=== Collected data entries ===
※ ※ ※
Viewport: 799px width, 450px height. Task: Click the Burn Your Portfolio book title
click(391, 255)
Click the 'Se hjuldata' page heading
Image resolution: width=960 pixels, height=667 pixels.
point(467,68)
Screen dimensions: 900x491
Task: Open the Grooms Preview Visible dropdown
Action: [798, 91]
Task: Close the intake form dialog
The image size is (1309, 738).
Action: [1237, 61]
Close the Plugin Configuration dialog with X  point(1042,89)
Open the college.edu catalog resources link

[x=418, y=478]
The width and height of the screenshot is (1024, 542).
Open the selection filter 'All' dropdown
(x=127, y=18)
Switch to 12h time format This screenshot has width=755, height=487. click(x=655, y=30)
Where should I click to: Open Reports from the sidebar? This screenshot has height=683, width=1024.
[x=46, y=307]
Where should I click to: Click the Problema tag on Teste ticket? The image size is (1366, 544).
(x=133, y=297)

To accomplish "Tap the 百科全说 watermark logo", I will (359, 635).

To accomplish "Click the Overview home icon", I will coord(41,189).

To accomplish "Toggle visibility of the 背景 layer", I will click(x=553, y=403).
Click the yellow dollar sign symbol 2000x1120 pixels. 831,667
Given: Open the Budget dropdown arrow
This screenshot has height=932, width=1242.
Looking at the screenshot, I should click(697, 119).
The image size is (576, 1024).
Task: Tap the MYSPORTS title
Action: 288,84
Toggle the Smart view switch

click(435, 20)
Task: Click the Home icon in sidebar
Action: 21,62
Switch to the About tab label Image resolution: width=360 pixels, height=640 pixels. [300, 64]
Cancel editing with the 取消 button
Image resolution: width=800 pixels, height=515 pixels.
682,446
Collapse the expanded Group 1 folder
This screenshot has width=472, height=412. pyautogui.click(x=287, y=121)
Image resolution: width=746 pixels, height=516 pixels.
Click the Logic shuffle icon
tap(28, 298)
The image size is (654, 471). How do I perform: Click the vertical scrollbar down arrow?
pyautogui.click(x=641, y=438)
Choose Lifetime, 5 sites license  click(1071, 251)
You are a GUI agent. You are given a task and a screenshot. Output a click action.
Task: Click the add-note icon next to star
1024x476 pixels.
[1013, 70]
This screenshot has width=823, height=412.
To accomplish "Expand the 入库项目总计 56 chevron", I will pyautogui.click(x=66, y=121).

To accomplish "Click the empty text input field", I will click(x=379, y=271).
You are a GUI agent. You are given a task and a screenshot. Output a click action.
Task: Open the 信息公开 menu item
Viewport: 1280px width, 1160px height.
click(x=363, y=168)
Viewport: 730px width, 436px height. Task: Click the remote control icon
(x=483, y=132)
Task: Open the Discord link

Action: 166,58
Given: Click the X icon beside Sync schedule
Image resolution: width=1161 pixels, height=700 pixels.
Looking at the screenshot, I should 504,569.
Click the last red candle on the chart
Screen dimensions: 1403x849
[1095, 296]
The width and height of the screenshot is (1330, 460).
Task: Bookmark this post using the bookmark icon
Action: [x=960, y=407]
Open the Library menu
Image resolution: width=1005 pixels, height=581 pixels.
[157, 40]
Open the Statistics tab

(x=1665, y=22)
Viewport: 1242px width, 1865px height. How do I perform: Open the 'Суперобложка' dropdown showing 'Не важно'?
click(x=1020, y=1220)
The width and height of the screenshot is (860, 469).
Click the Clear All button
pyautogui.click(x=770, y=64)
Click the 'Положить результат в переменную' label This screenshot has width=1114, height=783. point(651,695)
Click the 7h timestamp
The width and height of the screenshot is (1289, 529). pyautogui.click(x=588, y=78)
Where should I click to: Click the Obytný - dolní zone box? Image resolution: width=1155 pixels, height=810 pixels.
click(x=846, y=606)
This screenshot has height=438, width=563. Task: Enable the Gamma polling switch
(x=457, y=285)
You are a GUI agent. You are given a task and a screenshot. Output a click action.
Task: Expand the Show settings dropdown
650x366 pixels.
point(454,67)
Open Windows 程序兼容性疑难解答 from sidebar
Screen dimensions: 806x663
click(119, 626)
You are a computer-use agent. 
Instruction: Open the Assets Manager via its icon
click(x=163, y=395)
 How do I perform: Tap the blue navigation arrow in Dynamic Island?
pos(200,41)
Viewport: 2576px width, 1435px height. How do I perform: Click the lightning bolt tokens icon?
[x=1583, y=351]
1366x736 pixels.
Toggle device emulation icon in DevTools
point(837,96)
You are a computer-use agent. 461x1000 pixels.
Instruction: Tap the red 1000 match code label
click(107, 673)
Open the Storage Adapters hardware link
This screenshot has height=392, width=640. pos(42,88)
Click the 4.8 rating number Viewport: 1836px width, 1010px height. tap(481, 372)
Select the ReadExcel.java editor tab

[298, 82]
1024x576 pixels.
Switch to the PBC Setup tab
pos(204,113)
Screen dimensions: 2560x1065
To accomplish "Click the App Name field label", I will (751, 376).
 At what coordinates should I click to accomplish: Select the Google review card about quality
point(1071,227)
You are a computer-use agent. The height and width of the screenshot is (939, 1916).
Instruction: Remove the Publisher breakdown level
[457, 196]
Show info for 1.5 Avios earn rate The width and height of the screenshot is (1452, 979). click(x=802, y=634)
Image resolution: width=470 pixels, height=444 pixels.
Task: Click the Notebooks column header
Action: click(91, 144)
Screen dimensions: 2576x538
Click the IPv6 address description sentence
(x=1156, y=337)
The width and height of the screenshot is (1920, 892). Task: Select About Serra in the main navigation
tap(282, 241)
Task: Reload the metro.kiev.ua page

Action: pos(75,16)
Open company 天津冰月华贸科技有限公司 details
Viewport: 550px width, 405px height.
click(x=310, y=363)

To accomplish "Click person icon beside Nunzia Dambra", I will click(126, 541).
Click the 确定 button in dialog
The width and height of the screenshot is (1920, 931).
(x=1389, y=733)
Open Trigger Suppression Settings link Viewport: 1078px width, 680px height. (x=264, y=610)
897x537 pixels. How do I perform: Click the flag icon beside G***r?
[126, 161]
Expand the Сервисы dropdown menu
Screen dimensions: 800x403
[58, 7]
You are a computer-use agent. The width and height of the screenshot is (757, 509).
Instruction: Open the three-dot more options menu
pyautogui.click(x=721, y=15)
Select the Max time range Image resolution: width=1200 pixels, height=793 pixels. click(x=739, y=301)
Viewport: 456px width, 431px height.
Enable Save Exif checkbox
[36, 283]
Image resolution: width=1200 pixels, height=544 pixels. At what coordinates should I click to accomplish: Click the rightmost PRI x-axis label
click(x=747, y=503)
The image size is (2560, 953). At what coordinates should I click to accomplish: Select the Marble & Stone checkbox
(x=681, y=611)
※ ※ ※
The data are to be transcribed in full, exactly as given.

Viewport: 799px width, 450px height. Task: Click the Burn Your Portfolio book title
click(391, 255)
Click the 'Se hjuldata' page heading
Image resolution: width=960 pixels, height=667 pixels.
point(467,68)
Screen dimensions: 900x491
Task: Open the Grooms Preview Visible dropdown
Action: [798, 91]
Task: Close the intake form dialog
The image size is (1309, 738).
Action: [1237, 61]
Close the Plugin Configuration dialog with X  point(1042,89)
Open the college.edu catalog resources link

[x=418, y=478]
The width and height of the screenshot is (1024, 542).
Open the selection filter 'All' dropdown
(x=127, y=18)
Switch to 12h time format This screenshot has width=755, height=487. click(x=655, y=30)
Where should I click to: Open Reports from the sidebar? This screenshot has height=683, width=1024.
[x=46, y=307]
Where should I click to: Click the Problema tag on Teste ticket? The image size is (1366, 544).
(x=133, y=297)

To accomplish "Tap the 百科全说 watermark logo", I will (359, 635).

To accomplish "Click the Overview home icon", I will coord(41,189).

To accomplish "Toggle visibility of the 背景 layer", I will click(x=553, y=403).
Click the yellow dollar sign symbol 2000x1120 pixels. 831,667
Given: Open the Budget dropdown arrow
This screenshot has height=932, width=1242.
Looking at the screenshot, I should click(697, 119).
The image size is (576, 1024).
Task: Tap the MYSPORTS title
Action: 288,84
Toggle the Smart view switch

click(435, 20)
Task: Click the Home icon in sidebar
Action: 21,62
Switch to the About tab label Image resolution: width=360 pixels, height=640 pixels. [300, 64]
Cancel editing with the 取消 button
Image resolution: width=800 pixels, height=515 pixels.
682,446
Collapse the expanded Group 1 folder
This screenshot has width=472, height=412. pyautogui.click(x=287, y=121)
Image resolution: width=746 pixels, height=516 pixels.
Click the Logic shuffle icon
tap(28, 298)
The image size is (654, 471). How do I perform: Click the vertical scrollbar down arrow?
pyautogui.click(x=641, y=438)
Choose Lifetime, 5 sites license  click(1071, 251)
You are a GUI agent. You are given a task and a screenshot. Output a click action.
Task: Click the add-note icon next to star
1024x476 pixels.
[1013, 70]
This screenshot has width=823, height=412.
To accomplish "Expand the 入库项目总计 56 chevron", I will pyautogui.click(x=66, y=121).

To accomplish "Click the empty text input field", I will click(x=379, y=271).
You are a GUI agent. You are given a task and a screenshot. Output a click action.
Task: Open the 信息公开 menu item
Viewport: 1280px width, 1160px height.
click(x=363, y=168)
Viewport: 730px width, 436px height. Task: Click the remote control icon
(x=483, y=132)
Task: Open the Discord link

Action: 166,58
Given: Click the X icon beside Sync schedule
Image resolution: width=1161 pixels, height=700 pixels.
Looking at the screenshot, I should 504,569.
Click the last red candle on the chart
Screen dimensions: 1403x849
[1095, 296]
The width and height of the screenshot is (1330, 460).
Task: Bookmark this post using the bookmark icon
Action: [x=960, y=407]
Open the Library menu
Image resolution: width=1005 pixels, height=581 pixels.
[157, 40]
Open the Statistics tab

(x=1665, y=22)
Viewport: 1242px width, 1865px height. How do I perform: Open the 'Суперобложка' dropdown showing 'Не важно'?
click(x=1020, y=1220)
The width and height of the screenshot is (860, 469).
Click the Clear All button
pyautogui.click(x=770, y=64)
Click the 'Положить результат в переменную' label This screenshot has width=1114, height=783. point(651,695)
Click the 7h timestamp
The width and height of the screenshot is (1289, 529). pyautogui.click(x=588, y=78)
Where should I click to: Click the Obytný - dolní zone box? Image resolution: width=1155 pixels, height=810 pixels.
click(x=846, y=606)
This screenshot has height=438, width=563. Task: Enable the Gamma polling switch
(x=457, y=285)
You are a GUI agent. You are given a task and a screenshot. Output a click action.
Task: Expand the Show settings dropdown
650x366 pixels.
point(454,67)
Open Windows 程序兼容性疑难解答 from sidebar
Screen dimensions: 806x663
click(119, 626)
You are a computer-use agent. 
Instruction: Open the Assets Manager via its icon
click(x=163, y=395)
 How do I perform: Tap the blue navigation arrow in Dynamic Island?
pos(200,41)
Viewport: 2576px width, 1435px height. How do I perform: Click the lightning bolt tokens icon?
[x=1583, y=351]
1366x736 pixels.
Toggle device emulation icon in DevTools
point(837,96)
You are a computer-use agent. 461x1000 pixels.
Instruction: Tap the red 1000 match code label
click(107, 673)
Open the Storage Adapters hardware link
This screenshot has height=392, width=640. pos(42,88)
Click the 4.8 rating number Viewport: 1836px width, 1010px height. tap(481, 372)
Select the ReadExcel.java editor tab

[298, 82]
1024x576 pixels.
Switch to the PBC Setup tab
pos(204,113)
Screen dimensions: 2560x1065
To accomplish "Click the App Name field label", I will (751, 376).
 At what coordinates should I click to accomplish: Select the Google review card about quality
point(1071,227)
You are a computer-use agent. The height and width of the screenshot is (939, 1916).
Instruction: Remove the Publisher breakdown level
[457, 196]
Show info for 1.5 Avios earn rate The width and height of the screenshot is (1452, 979). click(x=802, y=634)
Image resolution: width=470 pixels, height=444 pixels.
Task: Click the Notebooks column header
Action: click(91, 144)
Screen dimensions: 2576x538
Click the IPv6 address description sentence
(x=1156, y=337)
The width and height of the screenshot is (1920, 892). Task: Select About Serra in the main navigation
tap(282, 241)
Task: Reload the metro.kiev.ua page

Action: pos(75,16)
Open company 天津冰月华贸科技有限公司 details
Viewport: 550px width, 405px height.
click(x=310, y=363)

To accomplish "Click person icon beside Nunzia Dambra", I will click(126, 541).
Click the 确定 button in dialog
The width and height of the screenshot is (1920, 931).
(x=1389, y=733)
Open Trigger Suppression Settings link Viewport: 1078px width, 680px height. (x=264, y=610)
897x537 pixels. How do I perform: Click the flag icon beside G***r?
[126, 161]
Expand the Сервисы dropdown menu
Screen dimensions: 800x403
[58, 7]
You are a computer-use agent. The width and height of the screenshot is (757, 509).
Instruction: Open the three-dot more options menu
pyautogui.click(x=721, y=15)
Select the Max time range Image resolution: width=1200 pixels, height=793 pixels. click(x=739, y=301)
Viewport: 456px width, 431px height.
Enable Save Exif checkbox
[36, 283]
Image resolution: width=1200 pixels, height=544 pixels. At what coordinates should I click to accomplish: Click the rightmost PRI x-axis label
click(x=747, y=503)
The image size is (2560, 953). At what coordinates should I click to accomplish: Select the Marble & Stone checkbox
(x=681, y=611)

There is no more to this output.